5. An apparatus according to claim 3 or 4 in which the processing
means is further arranged to process the ongoing weighted standard
deviation to determine an acceptable discrepancy limit for each new
data sample using the ongoing weighted standard deviation.
6. An apparatus according to claim 5 in which apparatus comprises a
comparison means capable of comparing data and arranged to compare
each new data sample with the ongoing weighted average to determine
whether each new data sample is within the acceptable discrepancy
limit that has been determined for that new data sample.

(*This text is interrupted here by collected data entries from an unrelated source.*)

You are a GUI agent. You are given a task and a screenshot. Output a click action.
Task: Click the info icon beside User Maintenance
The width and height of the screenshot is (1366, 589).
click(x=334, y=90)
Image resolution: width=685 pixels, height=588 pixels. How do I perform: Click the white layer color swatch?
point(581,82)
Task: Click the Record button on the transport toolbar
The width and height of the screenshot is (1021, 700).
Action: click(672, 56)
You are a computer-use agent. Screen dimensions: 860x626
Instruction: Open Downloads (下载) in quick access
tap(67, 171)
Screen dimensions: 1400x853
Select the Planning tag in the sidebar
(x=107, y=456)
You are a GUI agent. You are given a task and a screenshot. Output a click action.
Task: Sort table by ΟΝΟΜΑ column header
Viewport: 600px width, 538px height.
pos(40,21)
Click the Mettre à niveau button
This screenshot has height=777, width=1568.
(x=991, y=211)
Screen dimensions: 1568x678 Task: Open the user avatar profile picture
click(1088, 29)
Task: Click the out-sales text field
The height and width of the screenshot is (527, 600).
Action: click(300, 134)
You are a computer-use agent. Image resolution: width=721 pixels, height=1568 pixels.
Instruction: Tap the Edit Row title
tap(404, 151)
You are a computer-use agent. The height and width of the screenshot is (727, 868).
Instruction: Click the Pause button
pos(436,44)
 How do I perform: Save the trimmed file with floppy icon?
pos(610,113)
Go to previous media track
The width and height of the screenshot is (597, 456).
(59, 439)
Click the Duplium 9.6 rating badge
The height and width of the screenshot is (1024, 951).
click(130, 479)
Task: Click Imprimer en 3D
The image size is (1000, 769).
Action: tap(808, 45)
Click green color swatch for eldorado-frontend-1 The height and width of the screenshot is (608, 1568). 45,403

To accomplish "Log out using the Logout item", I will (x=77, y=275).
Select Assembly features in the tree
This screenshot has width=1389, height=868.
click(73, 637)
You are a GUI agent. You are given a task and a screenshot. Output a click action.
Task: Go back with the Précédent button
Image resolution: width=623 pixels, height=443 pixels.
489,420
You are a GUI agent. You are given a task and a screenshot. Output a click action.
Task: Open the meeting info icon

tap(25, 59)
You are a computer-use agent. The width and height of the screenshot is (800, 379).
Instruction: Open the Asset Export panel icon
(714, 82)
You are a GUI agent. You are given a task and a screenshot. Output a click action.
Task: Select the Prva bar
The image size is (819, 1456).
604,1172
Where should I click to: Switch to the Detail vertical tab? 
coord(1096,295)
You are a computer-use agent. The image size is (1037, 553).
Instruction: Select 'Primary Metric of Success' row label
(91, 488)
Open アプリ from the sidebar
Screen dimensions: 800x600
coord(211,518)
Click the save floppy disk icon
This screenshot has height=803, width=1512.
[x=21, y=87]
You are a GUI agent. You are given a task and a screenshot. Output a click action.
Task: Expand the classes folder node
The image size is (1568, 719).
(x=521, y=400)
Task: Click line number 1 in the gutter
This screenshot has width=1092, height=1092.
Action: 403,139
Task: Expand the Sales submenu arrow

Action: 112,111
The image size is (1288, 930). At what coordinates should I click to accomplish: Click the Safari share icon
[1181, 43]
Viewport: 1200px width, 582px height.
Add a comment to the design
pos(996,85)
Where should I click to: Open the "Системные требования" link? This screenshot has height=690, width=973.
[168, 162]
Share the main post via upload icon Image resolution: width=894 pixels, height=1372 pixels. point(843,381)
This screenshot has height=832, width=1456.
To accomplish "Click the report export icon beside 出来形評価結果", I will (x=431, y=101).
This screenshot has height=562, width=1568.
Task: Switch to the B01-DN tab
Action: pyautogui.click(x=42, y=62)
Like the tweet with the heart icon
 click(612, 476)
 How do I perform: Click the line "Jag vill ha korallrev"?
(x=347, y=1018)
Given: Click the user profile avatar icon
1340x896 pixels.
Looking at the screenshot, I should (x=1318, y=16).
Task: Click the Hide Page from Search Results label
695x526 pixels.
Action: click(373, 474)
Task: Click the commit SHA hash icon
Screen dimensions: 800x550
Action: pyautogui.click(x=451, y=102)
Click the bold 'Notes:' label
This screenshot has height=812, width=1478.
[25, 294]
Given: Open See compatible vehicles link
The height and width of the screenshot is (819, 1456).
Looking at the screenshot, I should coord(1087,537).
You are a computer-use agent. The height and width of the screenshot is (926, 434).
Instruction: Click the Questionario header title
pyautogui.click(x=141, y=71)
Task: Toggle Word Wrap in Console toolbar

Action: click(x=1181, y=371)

7. An apparatus according to claim 6 which comprises a warning
means capable of producing a warning and arranged to produce a
warning when a new data sample is outside the acceptable
discrepancy limit of the ongoing weighted average that has been
calculated using that new data sample.
8. An apparatus according to any of claims 5 to 7 in which the
processing means is arranged to determine the acceptable
discrepancy limit as being a multiple number of the ongoing
weighted standard deviation.
9. A method of analysing data comprising collecting at least one
new data sample and using the new data sample and an existing
ongoing weighted average based upon at least one earlier data
sample to calculate new ongoing weighted average such that a
respective weight applied to the at least one earlier data sample
used to calculate the existing ongoing weighted average is
diminished without needing the value of the at least one earlier
data sample to calculate the new ongoing weighted average.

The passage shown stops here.